_EXERCISE MATERIALS_
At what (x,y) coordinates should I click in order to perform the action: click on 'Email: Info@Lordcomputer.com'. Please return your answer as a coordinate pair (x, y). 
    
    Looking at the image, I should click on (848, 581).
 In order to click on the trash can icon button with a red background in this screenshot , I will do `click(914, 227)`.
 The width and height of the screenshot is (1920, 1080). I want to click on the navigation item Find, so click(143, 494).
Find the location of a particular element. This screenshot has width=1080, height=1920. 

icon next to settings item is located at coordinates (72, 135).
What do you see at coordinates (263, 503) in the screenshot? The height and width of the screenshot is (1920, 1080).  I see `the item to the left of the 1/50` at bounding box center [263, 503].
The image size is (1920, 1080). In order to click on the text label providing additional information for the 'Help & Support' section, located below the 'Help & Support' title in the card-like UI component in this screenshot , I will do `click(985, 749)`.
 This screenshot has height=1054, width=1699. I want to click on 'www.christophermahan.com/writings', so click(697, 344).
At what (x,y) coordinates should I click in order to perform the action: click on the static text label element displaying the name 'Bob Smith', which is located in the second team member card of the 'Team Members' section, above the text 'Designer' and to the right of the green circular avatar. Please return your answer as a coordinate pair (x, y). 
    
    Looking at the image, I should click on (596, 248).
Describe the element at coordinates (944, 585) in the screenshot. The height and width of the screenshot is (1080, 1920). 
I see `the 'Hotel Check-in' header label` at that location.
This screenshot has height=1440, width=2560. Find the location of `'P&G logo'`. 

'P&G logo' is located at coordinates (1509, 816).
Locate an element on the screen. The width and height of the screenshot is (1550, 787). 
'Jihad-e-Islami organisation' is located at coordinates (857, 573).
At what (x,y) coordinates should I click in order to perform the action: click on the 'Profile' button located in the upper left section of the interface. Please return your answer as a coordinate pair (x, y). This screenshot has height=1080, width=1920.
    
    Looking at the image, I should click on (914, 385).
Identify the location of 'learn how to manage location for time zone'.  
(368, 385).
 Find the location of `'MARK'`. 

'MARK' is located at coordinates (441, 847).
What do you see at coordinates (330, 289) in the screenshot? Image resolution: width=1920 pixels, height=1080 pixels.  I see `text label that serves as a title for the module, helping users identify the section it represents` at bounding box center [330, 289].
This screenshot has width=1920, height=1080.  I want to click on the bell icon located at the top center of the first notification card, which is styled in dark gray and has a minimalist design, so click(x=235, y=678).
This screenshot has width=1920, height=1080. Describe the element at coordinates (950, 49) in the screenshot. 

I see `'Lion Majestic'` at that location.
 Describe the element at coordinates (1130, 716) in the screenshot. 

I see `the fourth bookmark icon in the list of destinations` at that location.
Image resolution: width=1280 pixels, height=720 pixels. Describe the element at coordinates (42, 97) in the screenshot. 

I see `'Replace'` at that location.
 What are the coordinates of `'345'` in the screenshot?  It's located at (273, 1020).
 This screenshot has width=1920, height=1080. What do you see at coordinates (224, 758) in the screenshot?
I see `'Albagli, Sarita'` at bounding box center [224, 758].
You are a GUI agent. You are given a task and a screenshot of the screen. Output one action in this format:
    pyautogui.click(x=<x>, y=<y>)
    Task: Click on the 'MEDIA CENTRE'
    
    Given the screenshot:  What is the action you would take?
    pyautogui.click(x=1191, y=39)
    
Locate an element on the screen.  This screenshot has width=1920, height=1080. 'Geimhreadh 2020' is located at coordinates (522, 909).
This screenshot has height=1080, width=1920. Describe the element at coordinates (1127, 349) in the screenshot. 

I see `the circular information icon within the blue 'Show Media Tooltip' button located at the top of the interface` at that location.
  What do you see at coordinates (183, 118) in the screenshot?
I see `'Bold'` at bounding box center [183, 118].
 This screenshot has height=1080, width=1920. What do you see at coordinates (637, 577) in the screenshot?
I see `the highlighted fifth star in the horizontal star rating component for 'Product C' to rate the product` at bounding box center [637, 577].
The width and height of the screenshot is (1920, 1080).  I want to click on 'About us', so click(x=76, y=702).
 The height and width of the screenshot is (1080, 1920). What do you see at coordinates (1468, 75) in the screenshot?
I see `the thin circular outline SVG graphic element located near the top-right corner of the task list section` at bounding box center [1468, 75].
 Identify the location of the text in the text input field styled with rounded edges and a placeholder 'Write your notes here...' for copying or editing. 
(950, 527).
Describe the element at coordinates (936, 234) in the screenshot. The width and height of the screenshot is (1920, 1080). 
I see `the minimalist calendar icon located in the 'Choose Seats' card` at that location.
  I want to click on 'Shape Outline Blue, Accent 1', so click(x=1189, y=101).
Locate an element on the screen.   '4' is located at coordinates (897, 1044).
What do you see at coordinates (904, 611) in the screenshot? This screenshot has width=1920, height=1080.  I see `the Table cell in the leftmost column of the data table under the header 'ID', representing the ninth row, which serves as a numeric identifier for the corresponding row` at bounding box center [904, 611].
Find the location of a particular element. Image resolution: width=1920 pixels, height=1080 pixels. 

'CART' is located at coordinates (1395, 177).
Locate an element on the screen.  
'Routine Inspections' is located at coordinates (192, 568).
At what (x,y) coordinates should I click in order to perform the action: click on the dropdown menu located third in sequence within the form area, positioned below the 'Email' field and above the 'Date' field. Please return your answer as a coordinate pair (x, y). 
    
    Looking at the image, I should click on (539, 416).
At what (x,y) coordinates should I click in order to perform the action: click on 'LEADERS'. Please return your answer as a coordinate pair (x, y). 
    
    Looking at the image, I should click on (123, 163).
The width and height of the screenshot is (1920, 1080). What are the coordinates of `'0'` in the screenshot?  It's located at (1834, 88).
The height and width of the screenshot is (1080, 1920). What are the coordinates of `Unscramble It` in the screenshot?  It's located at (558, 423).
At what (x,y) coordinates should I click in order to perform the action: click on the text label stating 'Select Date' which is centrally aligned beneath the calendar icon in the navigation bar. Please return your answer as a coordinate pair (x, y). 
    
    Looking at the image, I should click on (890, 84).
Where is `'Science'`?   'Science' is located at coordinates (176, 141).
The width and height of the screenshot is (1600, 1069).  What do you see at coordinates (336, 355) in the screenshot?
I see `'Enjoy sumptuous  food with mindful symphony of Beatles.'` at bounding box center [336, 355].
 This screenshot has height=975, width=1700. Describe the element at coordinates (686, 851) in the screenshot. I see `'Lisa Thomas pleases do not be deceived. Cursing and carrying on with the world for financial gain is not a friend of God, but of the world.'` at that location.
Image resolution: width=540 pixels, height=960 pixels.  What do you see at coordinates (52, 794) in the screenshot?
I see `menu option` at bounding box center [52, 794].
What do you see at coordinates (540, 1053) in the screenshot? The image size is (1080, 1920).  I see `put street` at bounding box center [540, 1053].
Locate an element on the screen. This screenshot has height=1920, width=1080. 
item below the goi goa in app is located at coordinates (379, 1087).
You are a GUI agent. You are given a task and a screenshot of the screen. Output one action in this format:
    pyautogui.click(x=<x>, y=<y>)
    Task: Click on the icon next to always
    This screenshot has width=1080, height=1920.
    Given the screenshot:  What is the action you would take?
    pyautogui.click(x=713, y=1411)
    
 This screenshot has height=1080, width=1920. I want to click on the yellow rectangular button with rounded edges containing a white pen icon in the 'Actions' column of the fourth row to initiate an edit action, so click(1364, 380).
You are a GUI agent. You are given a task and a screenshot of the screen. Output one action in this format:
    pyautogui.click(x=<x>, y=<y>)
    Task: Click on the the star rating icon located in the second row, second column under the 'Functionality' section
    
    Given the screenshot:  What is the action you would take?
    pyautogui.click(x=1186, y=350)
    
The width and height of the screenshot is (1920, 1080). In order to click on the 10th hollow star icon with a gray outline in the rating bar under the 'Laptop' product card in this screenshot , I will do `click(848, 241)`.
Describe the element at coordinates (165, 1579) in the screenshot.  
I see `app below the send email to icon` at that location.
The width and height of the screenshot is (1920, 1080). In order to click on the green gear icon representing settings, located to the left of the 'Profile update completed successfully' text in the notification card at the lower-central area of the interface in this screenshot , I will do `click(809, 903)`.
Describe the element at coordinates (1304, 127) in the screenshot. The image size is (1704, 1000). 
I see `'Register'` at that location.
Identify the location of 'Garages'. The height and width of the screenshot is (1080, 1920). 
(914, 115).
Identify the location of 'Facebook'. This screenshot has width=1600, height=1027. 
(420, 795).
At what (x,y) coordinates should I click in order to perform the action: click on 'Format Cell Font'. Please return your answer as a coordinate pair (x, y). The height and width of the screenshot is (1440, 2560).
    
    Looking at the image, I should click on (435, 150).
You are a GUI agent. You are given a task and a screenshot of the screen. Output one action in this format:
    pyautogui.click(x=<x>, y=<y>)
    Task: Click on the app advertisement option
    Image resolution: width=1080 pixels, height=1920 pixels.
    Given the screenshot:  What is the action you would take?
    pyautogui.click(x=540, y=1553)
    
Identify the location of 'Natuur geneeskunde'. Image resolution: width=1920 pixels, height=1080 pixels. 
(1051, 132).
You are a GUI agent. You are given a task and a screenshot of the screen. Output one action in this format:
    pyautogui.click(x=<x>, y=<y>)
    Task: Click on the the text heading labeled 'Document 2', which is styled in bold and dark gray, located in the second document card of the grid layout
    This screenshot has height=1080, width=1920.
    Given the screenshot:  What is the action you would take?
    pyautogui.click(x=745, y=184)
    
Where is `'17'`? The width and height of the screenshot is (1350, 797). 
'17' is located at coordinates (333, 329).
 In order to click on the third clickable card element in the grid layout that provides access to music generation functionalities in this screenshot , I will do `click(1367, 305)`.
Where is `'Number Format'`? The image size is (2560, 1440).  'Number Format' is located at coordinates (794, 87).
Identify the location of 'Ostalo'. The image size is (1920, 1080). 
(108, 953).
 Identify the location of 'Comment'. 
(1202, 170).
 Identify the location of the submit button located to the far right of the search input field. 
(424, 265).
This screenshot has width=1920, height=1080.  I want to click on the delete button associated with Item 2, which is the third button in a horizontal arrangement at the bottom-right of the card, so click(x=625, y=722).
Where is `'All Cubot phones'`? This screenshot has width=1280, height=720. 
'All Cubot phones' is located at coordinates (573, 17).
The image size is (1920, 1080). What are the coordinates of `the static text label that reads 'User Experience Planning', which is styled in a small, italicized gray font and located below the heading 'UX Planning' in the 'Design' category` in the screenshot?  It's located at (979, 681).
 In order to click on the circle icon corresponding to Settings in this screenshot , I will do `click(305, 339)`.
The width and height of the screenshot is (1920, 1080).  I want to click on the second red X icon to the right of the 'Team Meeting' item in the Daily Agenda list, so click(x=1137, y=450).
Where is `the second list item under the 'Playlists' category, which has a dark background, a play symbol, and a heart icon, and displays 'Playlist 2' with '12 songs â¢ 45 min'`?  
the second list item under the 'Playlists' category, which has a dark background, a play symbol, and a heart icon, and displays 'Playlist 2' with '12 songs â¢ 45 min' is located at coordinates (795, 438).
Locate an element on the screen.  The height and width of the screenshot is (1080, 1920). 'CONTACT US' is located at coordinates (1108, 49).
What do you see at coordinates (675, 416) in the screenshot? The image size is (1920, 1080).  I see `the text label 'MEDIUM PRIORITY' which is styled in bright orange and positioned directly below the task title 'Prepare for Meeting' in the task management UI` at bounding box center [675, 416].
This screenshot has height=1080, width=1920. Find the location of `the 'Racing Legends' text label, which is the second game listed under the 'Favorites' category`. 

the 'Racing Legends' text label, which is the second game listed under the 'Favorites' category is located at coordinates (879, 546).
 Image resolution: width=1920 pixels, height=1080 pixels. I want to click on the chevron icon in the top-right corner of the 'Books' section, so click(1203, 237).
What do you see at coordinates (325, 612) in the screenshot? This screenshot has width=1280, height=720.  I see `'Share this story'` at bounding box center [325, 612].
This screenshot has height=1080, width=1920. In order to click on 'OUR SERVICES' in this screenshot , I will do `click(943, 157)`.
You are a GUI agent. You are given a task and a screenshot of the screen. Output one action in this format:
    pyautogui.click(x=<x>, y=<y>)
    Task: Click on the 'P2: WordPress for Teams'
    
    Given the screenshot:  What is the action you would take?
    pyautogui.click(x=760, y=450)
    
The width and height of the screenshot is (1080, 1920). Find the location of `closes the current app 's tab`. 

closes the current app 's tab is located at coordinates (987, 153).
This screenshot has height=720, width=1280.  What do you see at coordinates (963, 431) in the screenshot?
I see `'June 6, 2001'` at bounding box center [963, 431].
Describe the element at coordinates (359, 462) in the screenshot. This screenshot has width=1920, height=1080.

_OBJECTIVE_
List every line of the listing above that contains the string "listed", treating uppercase and lowercase letters as distinct.

_RESULT OF THIS TASK_
This screenshot has height=1080, width=1920. Find the location of `the 'Racing Legends' text label, which is the second game listed under the 'Favorites' category`. 
the 'Racing Legends' text label, which is the second game listed under the 'Favorites' category is located at coordinates (879, 546).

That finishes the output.